''Królewscy'' znaleźli tego wymarzonego - bramkarza na lata
Thibaut Courtois miał być piękny, nowoczesny i najlepszy na świecie. Bramka "Królewskich" miała być niczym mur nie do skruszenia, a linia defensywy pewniejsza niż dotychczas. Okazało się jednak inaczej, a Belg zamiast cieszyć kibiców - na razie zawodzi.

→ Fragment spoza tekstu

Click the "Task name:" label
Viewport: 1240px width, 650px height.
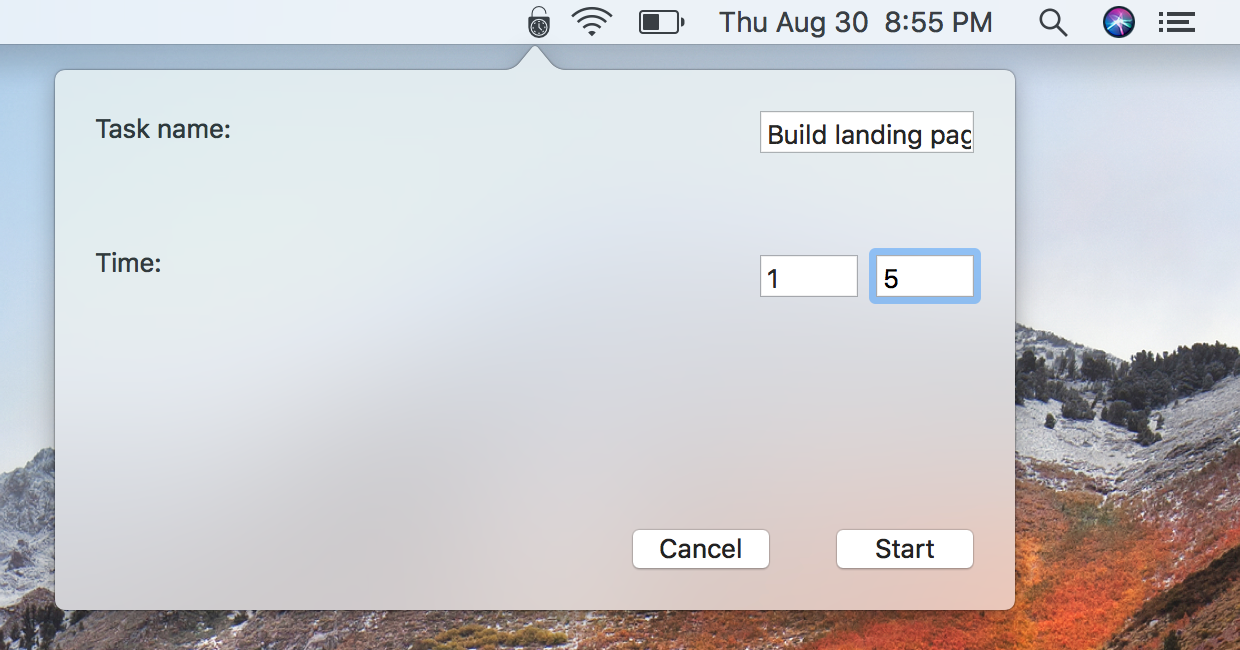[x=163, y=129]
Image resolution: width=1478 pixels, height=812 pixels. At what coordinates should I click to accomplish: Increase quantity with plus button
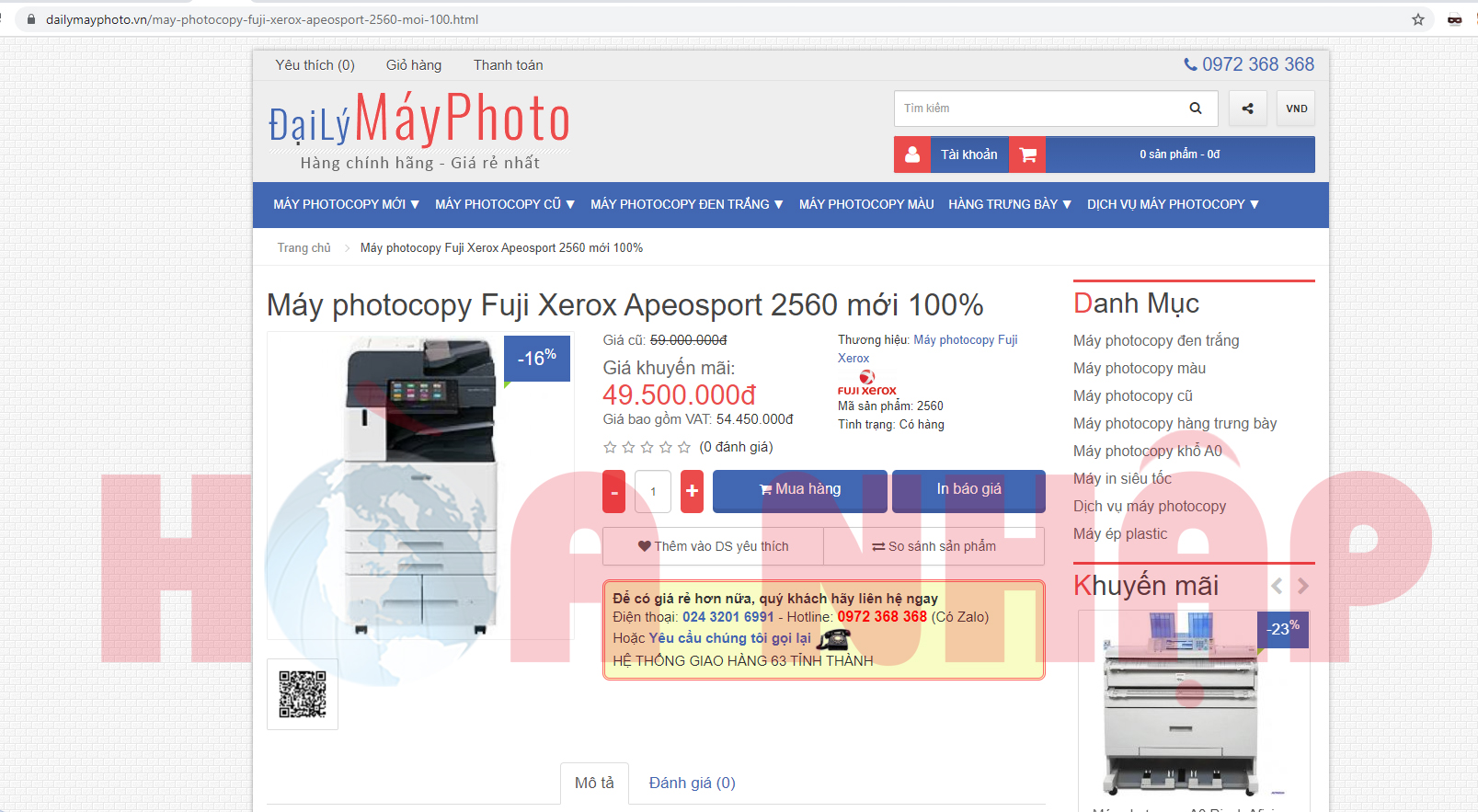[x=692, y=491]
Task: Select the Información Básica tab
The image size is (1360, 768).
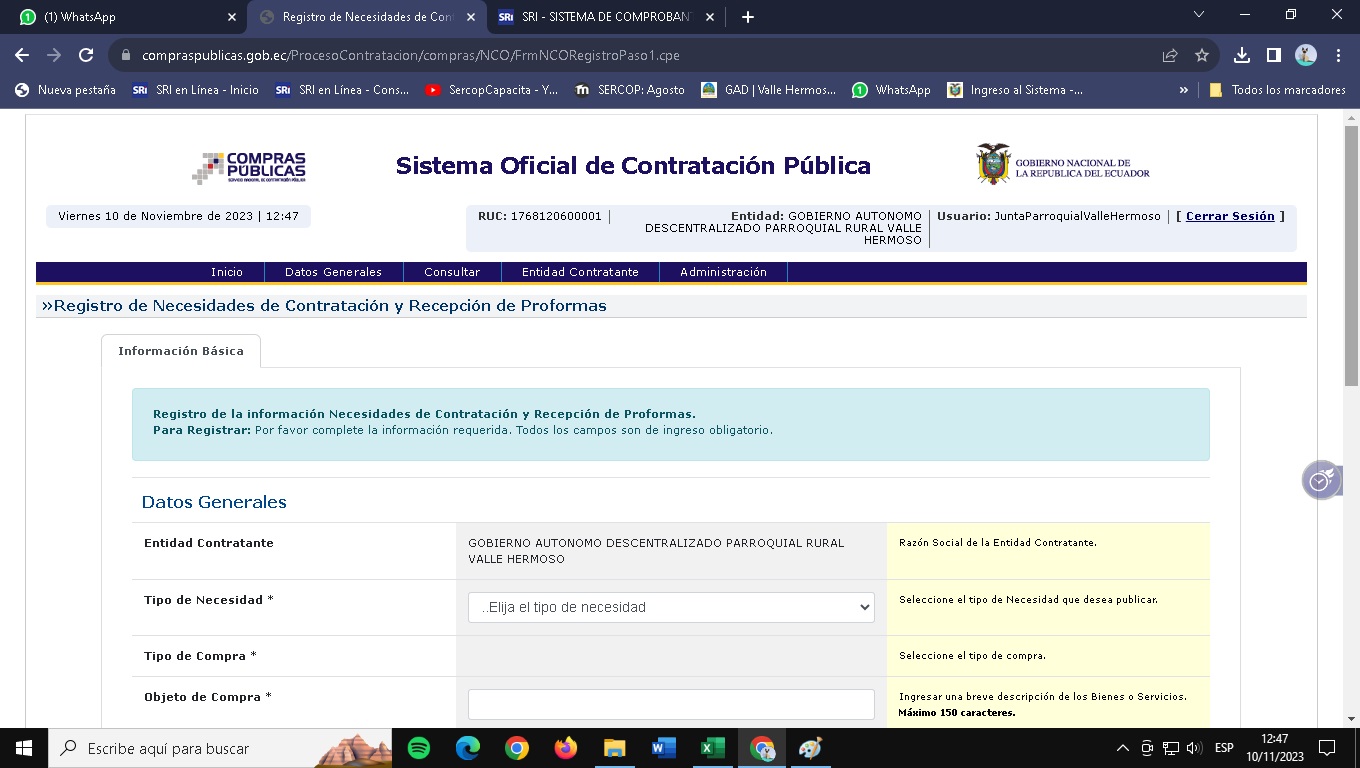Action: point(181,351)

Jednak do czasu. Florentino Perez doskonale zdaje sobie sprawę z tego, że najlepsze kluby na świecie muszą mieć najlepszych zawodników. Nawet tych na bramce, bo dyspozycja prezentowana przez Thibauta Courtoisa jest na razie katastrofą. Reprezentant Belgii trafiając na Estadio Santiago Bernabeu wzbudził zachwyt, który opadł już po pierwszych meczach. I choć jego odejście z Realu Madryt jest naprawdę nierealne, to znalezienie następcy, jak najbardziej.

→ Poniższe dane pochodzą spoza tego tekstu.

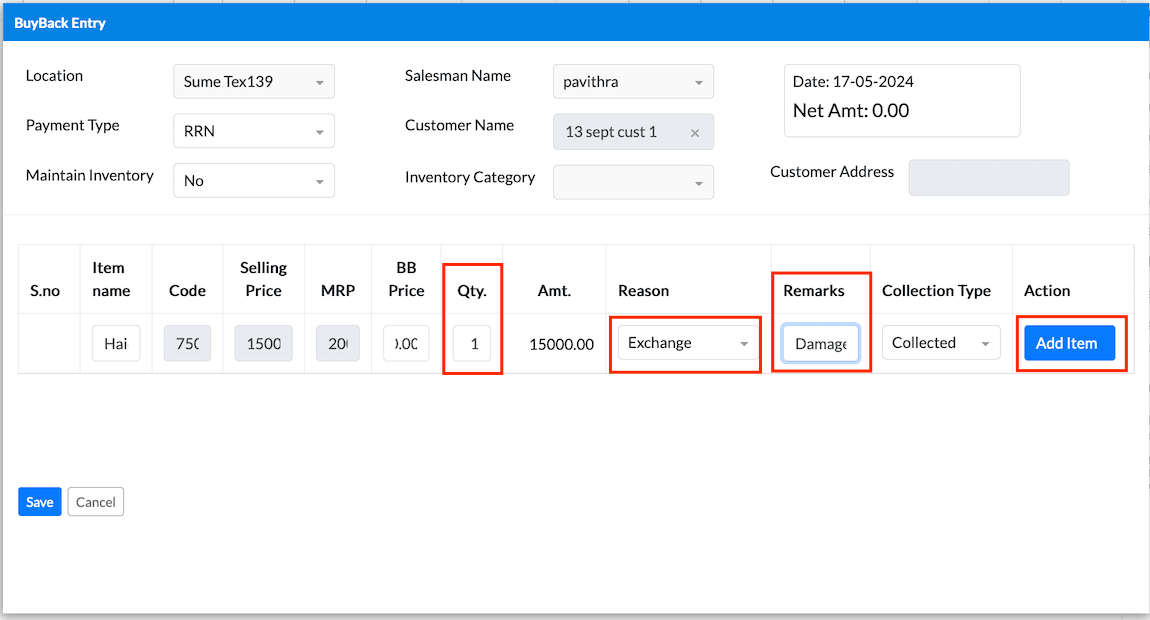The image size is (1150, 620).
Task: Open the Payment Type RRN dropdown
Action: click(x=254, y=131)
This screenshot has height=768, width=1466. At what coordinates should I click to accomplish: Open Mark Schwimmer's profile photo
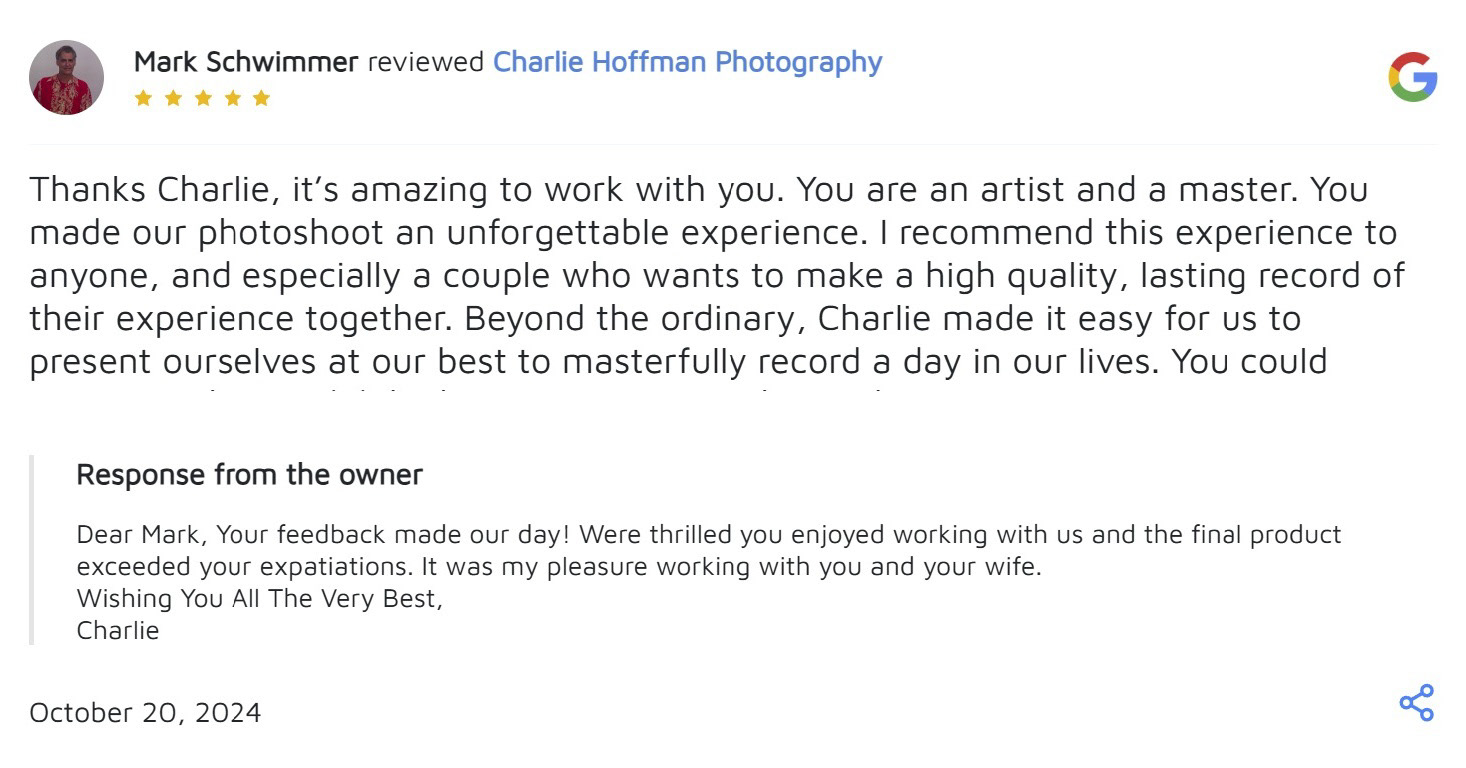[x=67, y=78]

Zaledwie dwa lata temu do gry w stolicy Hiszpanii przymierzany był Kepa Arrizabalaga. Wówczas znakomicie rokujący gracz Athleticu Bilbao, który w ostateczności trafił do Anglii. W Chelsea zastąpił Thibauta Courtoisa, lecz ścieżka w kierunku Bilbao wcale nie została zamazana. Tam wciąż jest gracz, który cieszy swoją grą, ale przede wszystkim daje spokój z przodu. Unai Simon od kilku lat jest młodzieżowym reprezentantem Hiszpanii. Nadzieje pokładane w 22-latku są ogromne, bo ten miałby zostać następcą Davida de Gei. Zainteresowanie ze strony Realu jest, więc w pełni uzasadnione, a Florentino Perez nie wyklucza ewentualnej walki o gracza z Kraju Basków. I słusznie, bo takim Courtoisem zbyt daleko się nie zajdzie.